As owners enter the final years of their careers and ponder ownership transition, they have to make some concessions.
Having your cake and eating it too. It’s a phrase we have all heard a thousand times. But I never took the time to understand what the phrase meant, much less how it came to be. In 16th century England, Thomas, Duke of Norfolk, is recorded saying, “A man cannot have his cake and eat his cake,” and in 1546 the writer John Heywood wrote, “Wolde you bothe eate your cake and have your cake?”
While these are English examples, the concept is one that spans across cultures and throughout time. In Korea an analogous idiom is, “You can’t catch two rabbits at the same time.” In the Netherlands, “To save both the cabbage and the goat” has been used to describe the phenomenon of our inability to cope with two mutually exclusive happenings at once.
As a founder of an AEC firm, or a long-time partner, one may be accustomed to having all the benefits of strong profit distributions, control, influence, status, perks, and having the ability to do as one pleases. But in the event of an ownership transition, one is confronted with this conundrum: How should I be compensated as an outgoing owner while also creating a program that makes it feasible for an internal transition to occur? For one, developing a value indication by either a formula or a formal valuation gives us a baseline for the magnitude of the offerings. This gives us an idea of how much one may have to sacrifice in the way of a bonus or profit distribution in a given year to free up capital for the incoming owner to purchase their ownership.
For some this seems preposterous or inefficient. Why would I “give” someone my money just so they can be taxed on the additional income while they then turn around and give it back to me? Good question! But this justification, among others, may be the primary reason why some leaders take so long to make the decision to sell internally. The fact is, almost anything being sold and purchased in the United States (or the world for that matter), has some legally binding consequence, like taxation. The formal buying and selling of ownership in a privately held company is no different. Owners grapple with the idea that the industry and the buyers in their “market” do not have the kinds of funds needed to outright purchase their ownership.
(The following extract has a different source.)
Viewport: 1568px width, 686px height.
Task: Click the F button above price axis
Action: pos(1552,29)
The majority of internal transitions require some kind of financing through the firm using cash flow from operations. Navigating this slippery slope is the crux for many aging owners.
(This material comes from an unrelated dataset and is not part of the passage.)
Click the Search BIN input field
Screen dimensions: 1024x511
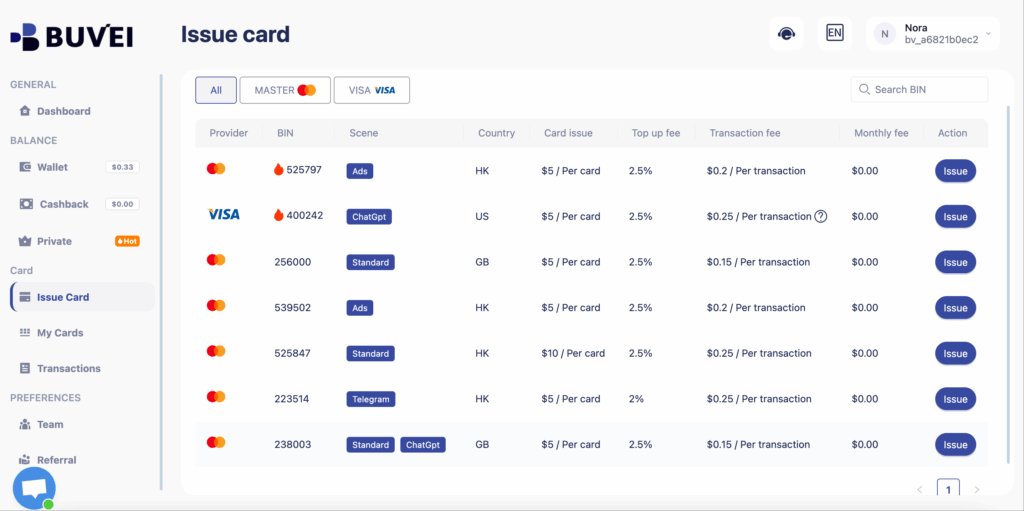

The idea of working less than 60 hours a week or not having the ability to have cart blanche access to control is difficult for some owners in the AEC industry. They think that if they are going to be involved in the business at all, then they are going to be the one making all the decisions even if they are not the majority owner. If they are still involved in the business as they sell down, they still need to have 100 percent of the rights that they used to have when they were the majority owner.
As aging owners enter into the final years of their careers, they have to make some concessions. You are being given the opportunity to be compensated for your equity, while potentially working part time and slowly stepping away from the business. For founders, their businesses are like their children and it’s a challenge to separate the emotional, financial, and operational obligations of leaving a business they helped build.
The answer, perhaps, lies somewhere in the preparation phase. We have to position the firm and ourselves so that the impacts and mechanics of the transition are not debilitating or surprising. It should be mapped out and some solid understating of the owner’s roles and rights should be communicated. This means we may have to bake additional cakes, learn how to catch two rabbits at the same time, or grow enough cabbage to feed ourselves and all those goats.